EXERCÍCIO CURTO
Reproduza sem nenhuma alteração as linhas que começam na que contém "Click the step 1 number badge" e seguem até a que contém "Action: (x=990, y=266)", incluindo as duas.

Linhas sobre onde os alvos aparecem:
........
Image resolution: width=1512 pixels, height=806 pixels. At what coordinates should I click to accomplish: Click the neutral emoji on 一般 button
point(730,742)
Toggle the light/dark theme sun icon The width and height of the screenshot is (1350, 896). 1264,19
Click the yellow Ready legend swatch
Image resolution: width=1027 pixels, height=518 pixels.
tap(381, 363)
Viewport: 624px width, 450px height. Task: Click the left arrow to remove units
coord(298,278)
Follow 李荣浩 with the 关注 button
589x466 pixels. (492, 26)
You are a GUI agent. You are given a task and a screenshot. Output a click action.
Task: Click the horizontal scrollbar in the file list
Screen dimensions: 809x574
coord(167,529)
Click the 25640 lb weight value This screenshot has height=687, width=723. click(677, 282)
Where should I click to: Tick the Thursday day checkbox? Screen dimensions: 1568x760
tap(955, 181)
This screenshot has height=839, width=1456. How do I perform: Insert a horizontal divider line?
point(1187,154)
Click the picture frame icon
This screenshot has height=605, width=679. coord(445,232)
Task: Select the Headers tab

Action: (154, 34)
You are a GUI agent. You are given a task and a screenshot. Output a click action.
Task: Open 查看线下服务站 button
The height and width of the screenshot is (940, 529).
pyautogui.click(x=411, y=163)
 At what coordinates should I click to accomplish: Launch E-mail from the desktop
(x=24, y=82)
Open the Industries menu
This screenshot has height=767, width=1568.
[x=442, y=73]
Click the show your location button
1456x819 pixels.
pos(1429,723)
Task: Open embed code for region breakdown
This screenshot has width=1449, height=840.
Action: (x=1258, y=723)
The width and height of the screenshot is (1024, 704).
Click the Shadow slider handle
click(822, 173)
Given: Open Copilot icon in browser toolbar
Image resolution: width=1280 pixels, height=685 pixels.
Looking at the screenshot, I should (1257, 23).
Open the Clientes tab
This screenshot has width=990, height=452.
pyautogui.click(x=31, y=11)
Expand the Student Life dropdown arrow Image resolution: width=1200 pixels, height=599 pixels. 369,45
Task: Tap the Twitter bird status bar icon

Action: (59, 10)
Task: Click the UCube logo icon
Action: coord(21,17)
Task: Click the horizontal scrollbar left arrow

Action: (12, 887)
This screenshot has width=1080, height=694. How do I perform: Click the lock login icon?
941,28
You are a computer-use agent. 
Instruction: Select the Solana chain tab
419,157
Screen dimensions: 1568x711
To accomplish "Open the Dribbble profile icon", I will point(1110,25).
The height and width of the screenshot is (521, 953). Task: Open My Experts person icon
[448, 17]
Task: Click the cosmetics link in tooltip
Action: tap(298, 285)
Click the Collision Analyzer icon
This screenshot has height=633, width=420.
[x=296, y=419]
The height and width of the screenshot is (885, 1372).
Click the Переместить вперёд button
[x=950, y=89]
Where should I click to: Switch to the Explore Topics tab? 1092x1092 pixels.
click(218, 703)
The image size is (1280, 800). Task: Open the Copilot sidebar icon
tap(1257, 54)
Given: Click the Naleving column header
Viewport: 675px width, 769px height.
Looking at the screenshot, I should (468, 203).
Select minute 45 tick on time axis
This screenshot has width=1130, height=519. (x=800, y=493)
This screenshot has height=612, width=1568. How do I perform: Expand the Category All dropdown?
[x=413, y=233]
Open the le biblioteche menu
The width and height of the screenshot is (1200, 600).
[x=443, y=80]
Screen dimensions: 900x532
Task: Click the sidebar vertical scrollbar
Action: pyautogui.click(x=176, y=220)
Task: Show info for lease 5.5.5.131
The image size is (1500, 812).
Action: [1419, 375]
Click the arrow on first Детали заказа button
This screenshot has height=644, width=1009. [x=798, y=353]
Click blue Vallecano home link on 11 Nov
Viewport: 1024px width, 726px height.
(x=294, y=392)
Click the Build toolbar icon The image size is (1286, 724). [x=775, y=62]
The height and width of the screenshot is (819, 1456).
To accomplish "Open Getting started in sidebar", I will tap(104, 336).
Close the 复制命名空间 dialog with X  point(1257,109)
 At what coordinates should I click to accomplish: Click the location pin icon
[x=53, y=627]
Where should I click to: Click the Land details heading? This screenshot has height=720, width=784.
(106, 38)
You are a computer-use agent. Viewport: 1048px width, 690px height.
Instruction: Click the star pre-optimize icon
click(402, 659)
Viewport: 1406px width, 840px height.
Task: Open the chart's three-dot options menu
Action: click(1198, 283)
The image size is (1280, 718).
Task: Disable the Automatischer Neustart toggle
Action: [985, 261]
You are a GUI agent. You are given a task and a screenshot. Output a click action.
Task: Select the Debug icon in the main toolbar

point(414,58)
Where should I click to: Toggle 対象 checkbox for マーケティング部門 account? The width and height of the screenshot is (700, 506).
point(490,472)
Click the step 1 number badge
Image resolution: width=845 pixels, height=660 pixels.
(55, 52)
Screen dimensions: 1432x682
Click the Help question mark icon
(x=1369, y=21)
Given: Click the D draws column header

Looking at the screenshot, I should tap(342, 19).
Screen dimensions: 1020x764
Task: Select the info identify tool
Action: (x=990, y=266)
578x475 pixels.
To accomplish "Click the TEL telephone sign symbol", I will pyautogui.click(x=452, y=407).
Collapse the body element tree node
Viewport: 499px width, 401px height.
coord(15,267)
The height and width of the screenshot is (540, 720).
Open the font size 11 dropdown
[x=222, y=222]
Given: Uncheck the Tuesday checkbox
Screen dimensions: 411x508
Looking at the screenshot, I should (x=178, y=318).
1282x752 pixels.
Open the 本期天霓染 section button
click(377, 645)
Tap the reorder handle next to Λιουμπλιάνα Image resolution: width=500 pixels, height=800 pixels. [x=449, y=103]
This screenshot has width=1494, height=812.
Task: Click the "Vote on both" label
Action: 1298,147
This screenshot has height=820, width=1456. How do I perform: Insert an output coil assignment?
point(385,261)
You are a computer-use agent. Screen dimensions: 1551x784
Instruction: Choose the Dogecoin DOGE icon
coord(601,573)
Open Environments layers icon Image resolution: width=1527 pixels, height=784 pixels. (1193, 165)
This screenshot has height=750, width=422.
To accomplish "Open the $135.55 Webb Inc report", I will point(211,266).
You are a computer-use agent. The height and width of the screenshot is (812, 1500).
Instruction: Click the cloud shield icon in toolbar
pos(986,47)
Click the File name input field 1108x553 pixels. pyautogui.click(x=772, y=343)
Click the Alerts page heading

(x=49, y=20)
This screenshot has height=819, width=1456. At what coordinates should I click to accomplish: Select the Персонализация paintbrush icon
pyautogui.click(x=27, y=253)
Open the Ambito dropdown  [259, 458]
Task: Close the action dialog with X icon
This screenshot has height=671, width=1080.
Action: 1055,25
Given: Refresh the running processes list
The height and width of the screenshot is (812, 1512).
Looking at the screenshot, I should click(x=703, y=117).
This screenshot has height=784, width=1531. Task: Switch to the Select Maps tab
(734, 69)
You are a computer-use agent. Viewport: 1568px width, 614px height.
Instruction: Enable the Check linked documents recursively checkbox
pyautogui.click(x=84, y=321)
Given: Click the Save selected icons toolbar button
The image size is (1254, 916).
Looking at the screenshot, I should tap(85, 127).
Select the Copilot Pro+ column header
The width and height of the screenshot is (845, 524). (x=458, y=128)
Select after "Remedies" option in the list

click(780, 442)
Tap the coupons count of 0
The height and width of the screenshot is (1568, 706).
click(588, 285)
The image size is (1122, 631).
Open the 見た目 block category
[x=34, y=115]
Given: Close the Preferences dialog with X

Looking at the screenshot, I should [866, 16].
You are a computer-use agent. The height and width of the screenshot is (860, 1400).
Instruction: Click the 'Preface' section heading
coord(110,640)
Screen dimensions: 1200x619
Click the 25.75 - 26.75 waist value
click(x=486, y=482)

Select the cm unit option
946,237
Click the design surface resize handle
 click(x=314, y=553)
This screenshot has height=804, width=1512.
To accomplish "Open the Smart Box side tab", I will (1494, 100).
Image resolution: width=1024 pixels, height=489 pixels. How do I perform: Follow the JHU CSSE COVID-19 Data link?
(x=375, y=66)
........
RESULTADO DO EXERCÍCIO
Click the step 1 number badge
Image resolution: width=845 pixels, height=660 pixels.
(55, 52)
Screen dimensions: 1432x682
Click the Help question mark icon
(x=1369, y=21)
Given: Click the D draws column header

Looking at the screenshot, I should tap(342, 19).
Screen dimensions: 1020x764
Task: Select the info identify tool
Action: (x=990, y=266)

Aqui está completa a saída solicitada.